↓↓↓

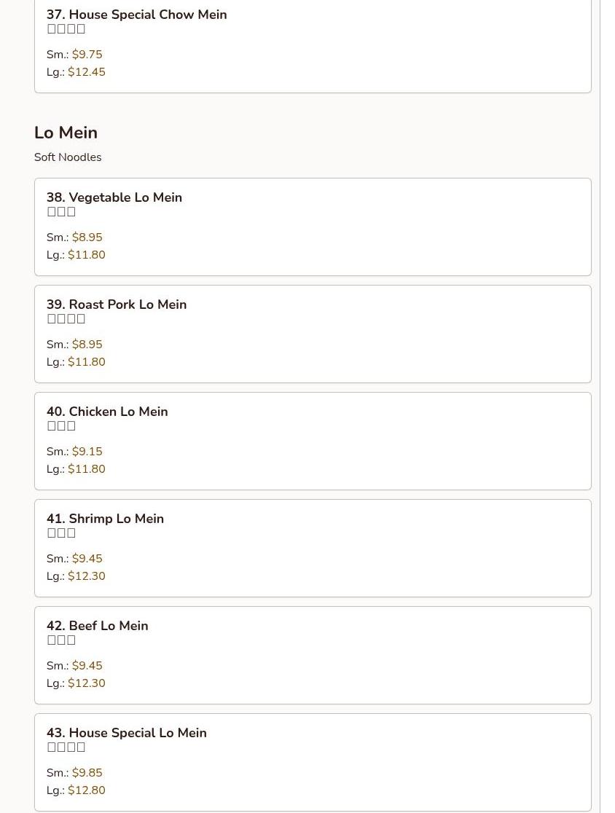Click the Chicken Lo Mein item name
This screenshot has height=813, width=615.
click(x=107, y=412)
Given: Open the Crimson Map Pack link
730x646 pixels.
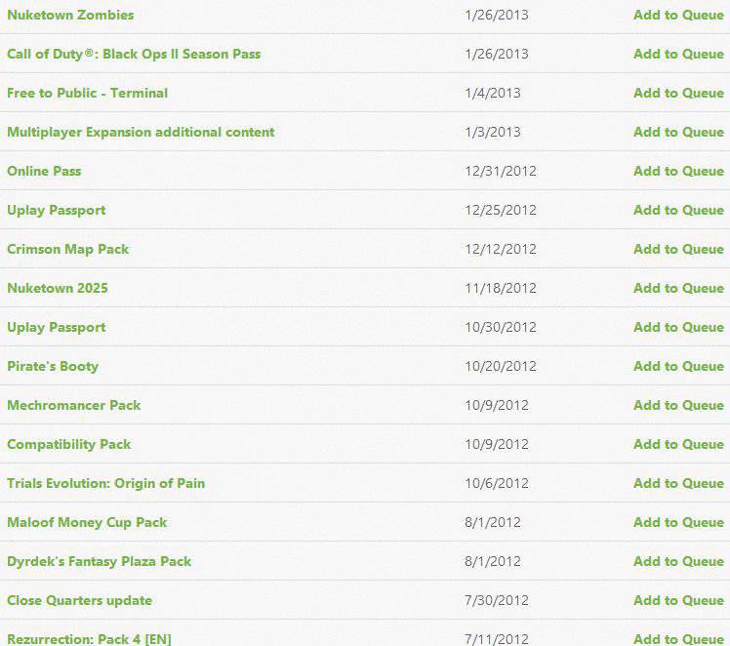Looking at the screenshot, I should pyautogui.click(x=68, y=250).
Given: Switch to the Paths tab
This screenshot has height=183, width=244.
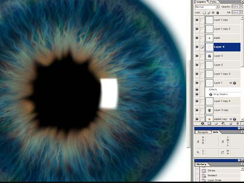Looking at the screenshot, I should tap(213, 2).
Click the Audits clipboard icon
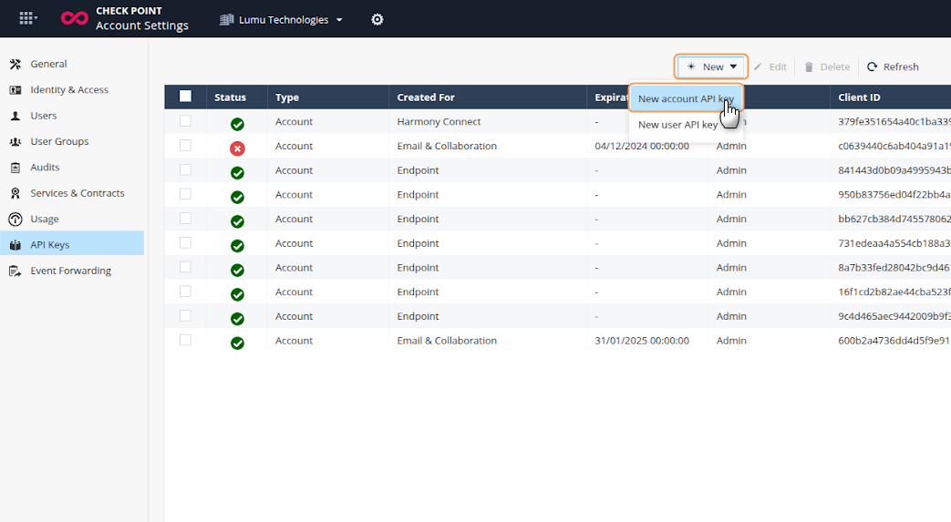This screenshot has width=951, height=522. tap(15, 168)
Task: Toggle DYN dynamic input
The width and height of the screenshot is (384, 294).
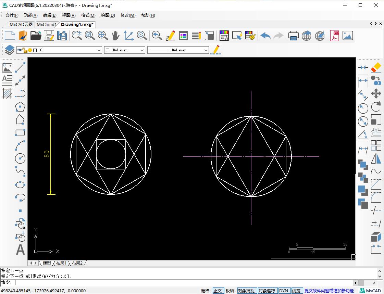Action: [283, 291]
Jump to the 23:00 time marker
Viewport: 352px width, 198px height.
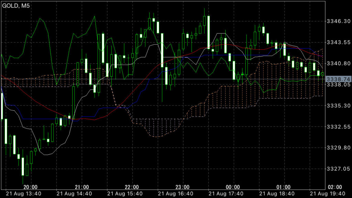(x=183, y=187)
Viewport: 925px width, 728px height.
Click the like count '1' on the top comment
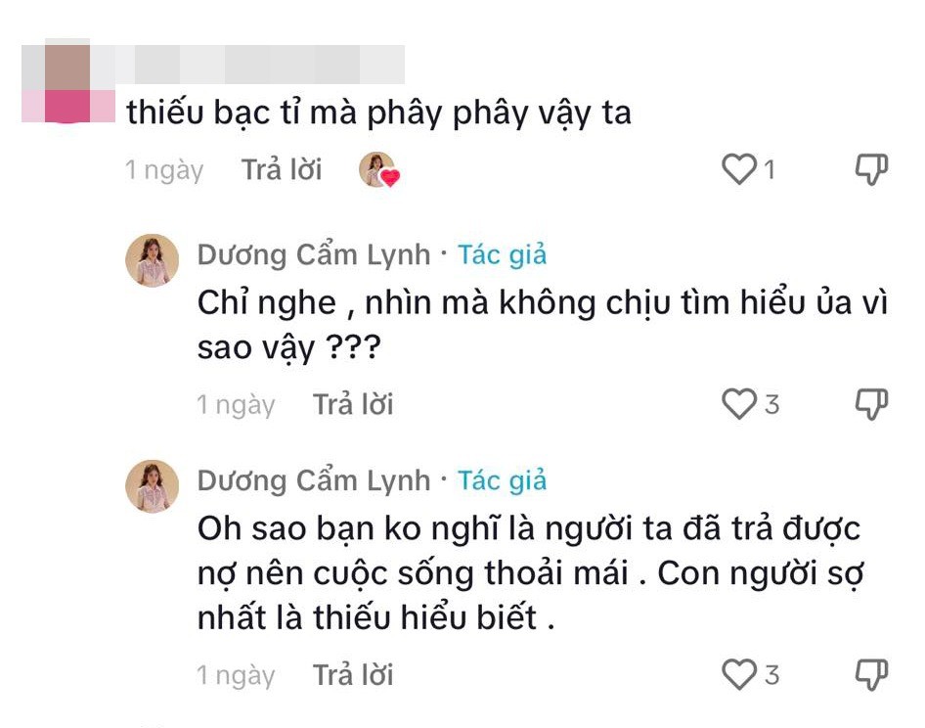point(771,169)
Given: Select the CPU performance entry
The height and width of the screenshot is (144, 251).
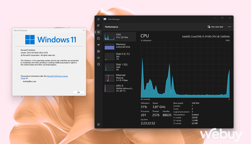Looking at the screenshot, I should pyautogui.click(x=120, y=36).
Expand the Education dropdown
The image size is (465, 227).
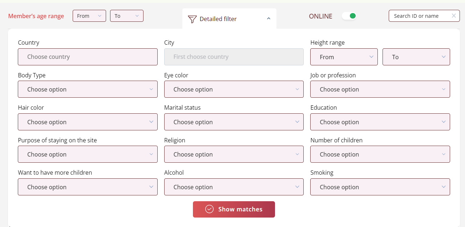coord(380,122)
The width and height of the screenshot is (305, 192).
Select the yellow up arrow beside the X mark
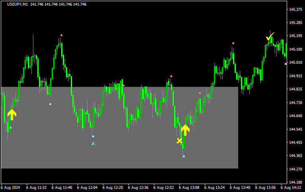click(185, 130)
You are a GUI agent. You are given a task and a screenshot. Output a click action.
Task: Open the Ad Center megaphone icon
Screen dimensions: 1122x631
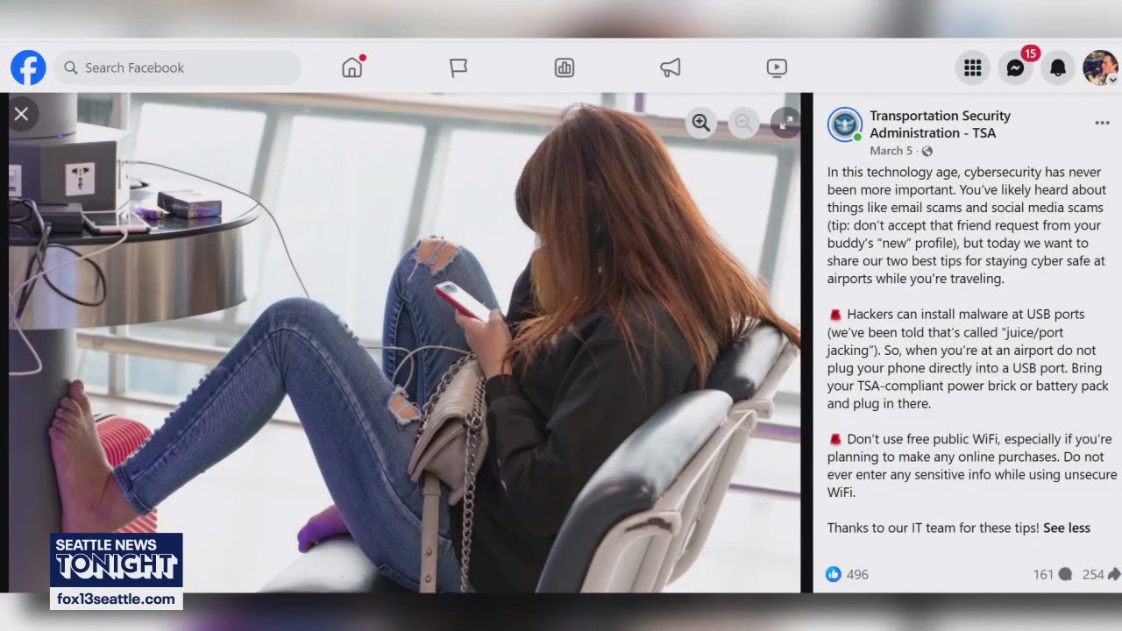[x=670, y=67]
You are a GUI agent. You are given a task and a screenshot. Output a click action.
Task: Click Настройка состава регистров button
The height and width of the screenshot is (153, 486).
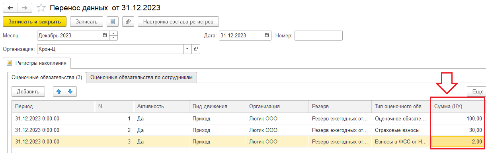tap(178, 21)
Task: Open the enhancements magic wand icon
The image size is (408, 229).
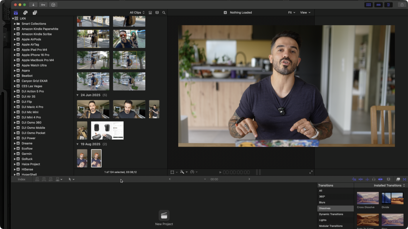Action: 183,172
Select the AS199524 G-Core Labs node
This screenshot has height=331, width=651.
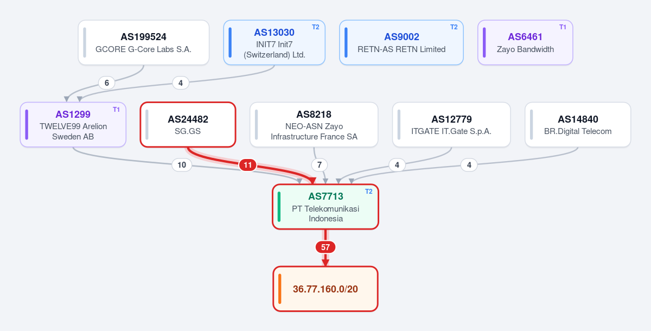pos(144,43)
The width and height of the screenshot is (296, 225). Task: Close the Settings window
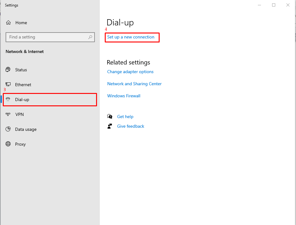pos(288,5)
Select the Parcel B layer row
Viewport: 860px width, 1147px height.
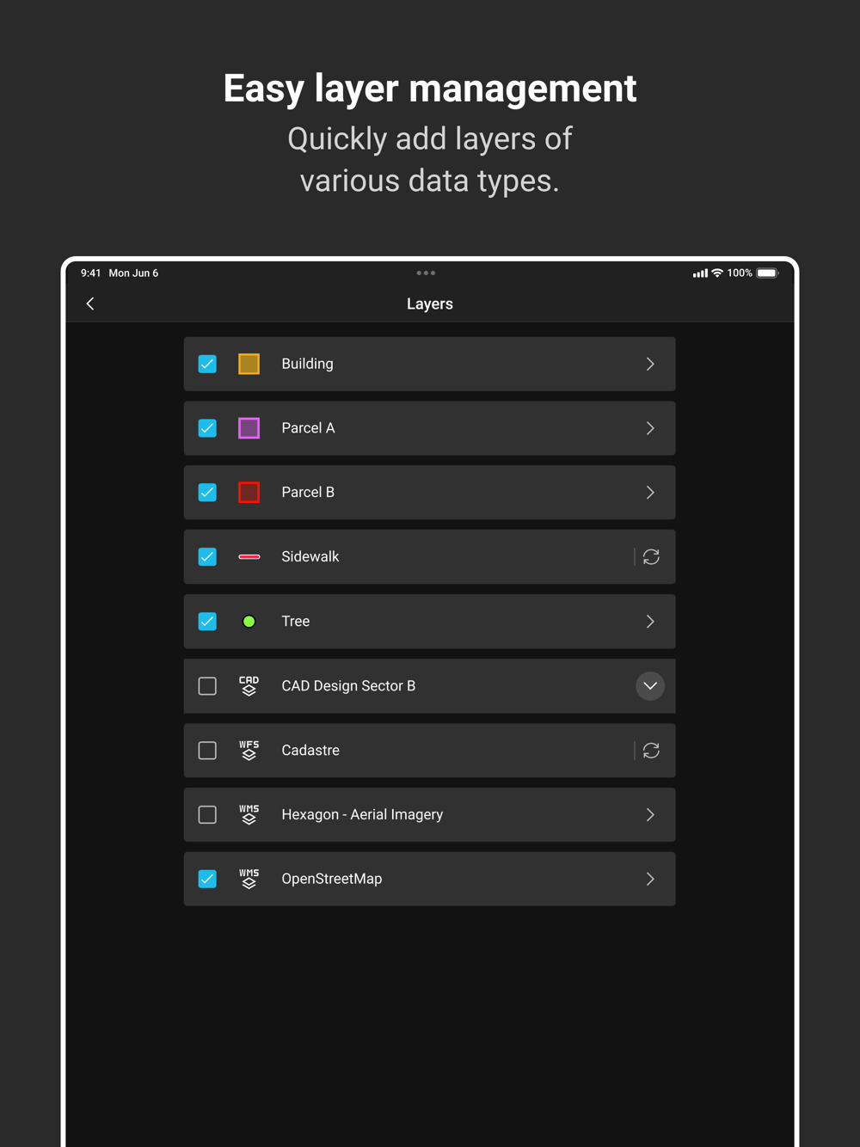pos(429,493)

↑↑↑

The answer consists of the lines from the one holding "Expand the Education dropdown" to the end of the records, inclusive, restated exactly and without pictures.

→ Result below
Expand the Education dropdown
The image size is (465, 227).
coord(380,122)
The width and height of the screenshot is (305, 192).
Select the yellow up arrow beside the X mark
click(185, 130)
You are a GUI agent. You are given a task and a screenshot. Output a click action.
Task: Open the Ad Center megaphone icon
Screen dimensions: 1122x631
[x=670, y=67]
You are a GUI agent. You are given a task and a screenshot. Output a click action.
Task: Click Настройка состава регистров button
The height and width of the screenshot is (153, 486).
tap(178, 21)
Task: Open the enhancements magic wand icon
The image size is (408, 229).
Action: 183,172
Select the AS199524 G-Core Labs node
This screenshot has height=331, width=651.
pos(144,43)
The width and height of the screenshot is (296, 225). Task: Close the Settings window
pos(288,5)
Select the Parcel B layer row
Viewport: 860px width, 1147px height.
pos(429,493)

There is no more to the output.